Start of SOURCE DATA

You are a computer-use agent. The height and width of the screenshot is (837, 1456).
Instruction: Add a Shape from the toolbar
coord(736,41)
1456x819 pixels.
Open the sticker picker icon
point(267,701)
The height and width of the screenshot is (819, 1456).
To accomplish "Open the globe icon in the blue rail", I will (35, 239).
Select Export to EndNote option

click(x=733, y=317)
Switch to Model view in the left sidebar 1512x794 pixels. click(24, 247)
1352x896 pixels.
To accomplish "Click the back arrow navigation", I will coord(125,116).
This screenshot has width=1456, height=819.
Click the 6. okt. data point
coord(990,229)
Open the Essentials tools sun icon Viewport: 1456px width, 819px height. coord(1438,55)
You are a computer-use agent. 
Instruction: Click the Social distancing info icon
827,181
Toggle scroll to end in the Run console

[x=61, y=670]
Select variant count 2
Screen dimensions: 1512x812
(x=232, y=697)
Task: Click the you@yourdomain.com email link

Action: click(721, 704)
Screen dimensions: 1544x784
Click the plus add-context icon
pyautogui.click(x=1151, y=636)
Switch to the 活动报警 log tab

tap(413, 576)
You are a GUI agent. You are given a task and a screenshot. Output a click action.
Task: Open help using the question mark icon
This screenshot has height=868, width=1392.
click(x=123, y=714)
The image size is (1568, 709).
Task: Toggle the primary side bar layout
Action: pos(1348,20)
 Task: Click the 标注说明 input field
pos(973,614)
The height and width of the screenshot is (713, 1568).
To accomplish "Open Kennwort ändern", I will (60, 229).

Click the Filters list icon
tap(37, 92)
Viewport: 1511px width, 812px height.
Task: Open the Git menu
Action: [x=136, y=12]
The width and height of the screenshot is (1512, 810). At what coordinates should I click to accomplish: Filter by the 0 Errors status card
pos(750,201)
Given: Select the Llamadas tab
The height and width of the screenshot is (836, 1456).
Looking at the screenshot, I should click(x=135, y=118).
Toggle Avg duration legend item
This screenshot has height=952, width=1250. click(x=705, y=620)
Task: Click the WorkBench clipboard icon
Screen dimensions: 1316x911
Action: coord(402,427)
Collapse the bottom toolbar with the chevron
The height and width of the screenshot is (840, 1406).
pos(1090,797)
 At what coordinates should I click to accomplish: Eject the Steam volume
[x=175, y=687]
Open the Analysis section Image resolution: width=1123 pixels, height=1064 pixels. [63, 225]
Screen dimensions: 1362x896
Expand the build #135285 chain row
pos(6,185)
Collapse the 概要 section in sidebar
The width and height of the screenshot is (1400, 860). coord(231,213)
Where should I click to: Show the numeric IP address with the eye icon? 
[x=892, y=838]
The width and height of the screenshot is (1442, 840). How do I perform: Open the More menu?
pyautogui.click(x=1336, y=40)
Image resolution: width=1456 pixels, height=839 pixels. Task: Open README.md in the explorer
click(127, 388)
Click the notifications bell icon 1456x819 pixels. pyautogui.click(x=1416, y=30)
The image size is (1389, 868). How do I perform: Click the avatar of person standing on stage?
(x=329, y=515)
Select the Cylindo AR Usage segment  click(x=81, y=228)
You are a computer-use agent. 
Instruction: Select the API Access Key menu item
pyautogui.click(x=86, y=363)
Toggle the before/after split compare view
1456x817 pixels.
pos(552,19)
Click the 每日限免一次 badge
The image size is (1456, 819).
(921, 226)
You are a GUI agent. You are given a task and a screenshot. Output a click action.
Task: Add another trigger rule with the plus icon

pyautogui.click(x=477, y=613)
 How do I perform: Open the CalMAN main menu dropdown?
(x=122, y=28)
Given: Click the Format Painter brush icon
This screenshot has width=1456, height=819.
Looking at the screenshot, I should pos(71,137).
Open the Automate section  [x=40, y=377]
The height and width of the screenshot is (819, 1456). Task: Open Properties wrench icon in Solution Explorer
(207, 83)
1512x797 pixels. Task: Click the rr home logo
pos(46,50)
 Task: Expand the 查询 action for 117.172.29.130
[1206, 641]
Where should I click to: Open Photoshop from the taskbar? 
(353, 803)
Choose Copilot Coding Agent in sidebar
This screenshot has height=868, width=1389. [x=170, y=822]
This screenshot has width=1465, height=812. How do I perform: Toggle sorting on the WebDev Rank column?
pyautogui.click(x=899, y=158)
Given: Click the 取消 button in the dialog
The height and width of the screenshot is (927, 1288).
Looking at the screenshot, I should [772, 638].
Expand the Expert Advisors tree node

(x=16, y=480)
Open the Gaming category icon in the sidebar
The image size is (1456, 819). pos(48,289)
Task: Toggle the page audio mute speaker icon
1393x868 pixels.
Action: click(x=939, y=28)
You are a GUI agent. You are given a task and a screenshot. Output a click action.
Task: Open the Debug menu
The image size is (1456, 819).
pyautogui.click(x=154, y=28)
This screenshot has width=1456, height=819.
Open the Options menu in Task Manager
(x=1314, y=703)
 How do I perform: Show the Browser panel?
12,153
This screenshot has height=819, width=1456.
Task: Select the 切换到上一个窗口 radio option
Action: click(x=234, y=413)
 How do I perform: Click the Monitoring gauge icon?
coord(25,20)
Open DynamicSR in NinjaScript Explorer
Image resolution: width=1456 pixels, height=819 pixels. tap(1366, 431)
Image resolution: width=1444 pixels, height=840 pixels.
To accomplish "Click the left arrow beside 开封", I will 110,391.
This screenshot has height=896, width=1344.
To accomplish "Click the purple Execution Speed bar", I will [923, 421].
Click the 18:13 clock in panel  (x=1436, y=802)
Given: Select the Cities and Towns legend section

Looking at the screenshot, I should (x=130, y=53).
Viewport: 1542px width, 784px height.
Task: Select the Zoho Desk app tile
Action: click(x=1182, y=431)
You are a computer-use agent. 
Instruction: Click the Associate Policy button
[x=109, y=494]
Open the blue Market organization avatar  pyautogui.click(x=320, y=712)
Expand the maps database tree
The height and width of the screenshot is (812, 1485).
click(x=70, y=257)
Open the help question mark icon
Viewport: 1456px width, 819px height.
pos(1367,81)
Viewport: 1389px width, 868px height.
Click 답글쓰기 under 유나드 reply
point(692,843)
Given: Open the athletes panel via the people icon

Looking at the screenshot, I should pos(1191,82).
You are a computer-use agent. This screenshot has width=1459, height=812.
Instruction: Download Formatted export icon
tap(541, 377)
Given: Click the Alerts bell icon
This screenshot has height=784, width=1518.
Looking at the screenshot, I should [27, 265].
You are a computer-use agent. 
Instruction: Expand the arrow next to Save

End of SOURCE DATA

Copy out, exactly and alone, the lines of the entries above between the ones holding "Instruction: Click the Social" and "Click the notifications", inclusive.

Instruction: Click the Social distancing info icon
827,181
Toggle scroll to end in the Run console

[x=61, y=670]
Select variant count 2
Screen dimensions: 1512x812
(x=232, y=697)
Task: Click the you@yourdomain.com email link

Action: click(721, 704)
Screen dimensions: 1544x784
Click the plus add-context icon
pyautogui.click(x=1151, y=636)
Switch to the 活动报警 log tab

tap(413, 576)
You are a GUI agent. You are given a task and a screenshot. Output a click action.
Task: Open help using the question mark icon
This screenshot has height=868, width=1392.
click(x=123, y=714)
The image size is (1568, 709).
Task: Toggle the primary side bar layout
Action: pos(1348,20)
 Task: Click the 标注说明 input field
pos(973,614)
The height and width of the screenshot is (713, 1568).
To accomplish "Open Kennwort ändern", I will (60, 229).

Click the Filters list icon
tap(37, 92)
Viewport: 1511px width, 812px height.
Task: Open the Git menu
Action: [x=136, y=12]
The width and height of the screenshot is (1512, 810). At what coordinates should I click to accomplish: Filter by the 0 Errors status card
pos(750,201)
Given: Select the Llamadas tab
The height and width of the screenshot is (836, 1456).
Looking at the screenshot, I should click(x=135, y=118).
Toggle Avg duration legend item
This screenshot has height=952, width=1250. click(x=705, y=620)
Task: Click the WorkBench clipboard icon
Screen dimensions: 1316x911
Action: coord(402,427)
Collapse the bottom toolbar with the chevron
The height and width of the screenshot is (840, 1406).
pos(1090,797)
 At what coordinates should I click to accomplish: Eject the Steam volume
[x=175, y=687]
Open the Analysis section Image resolution: width=1123 pixels, height=1064 pixels. [63, 225]
Screen dimensions: 1362x896
Expand the build #135285 chain row
pos(6,185)
Collapse the 概要 section in sidebar
The width and height of the screenshot is (1400, 860). coord(231,213)
Where should I click to: Show the numeric IP address with the eye icon? 
[x=892, y=838]
The width and height of the screenshot is (1442, 840). How do I perform: Open the More menu?
pyautogui.click(x=1336, y=40)
Image resolution: width=1456 pixels, height=839 pixels. Task: Open README.md in the explorer
click(127, 388)
Click the notifications bell icon 1456x819 pixels. pyautogui.click(x=1416, y=30)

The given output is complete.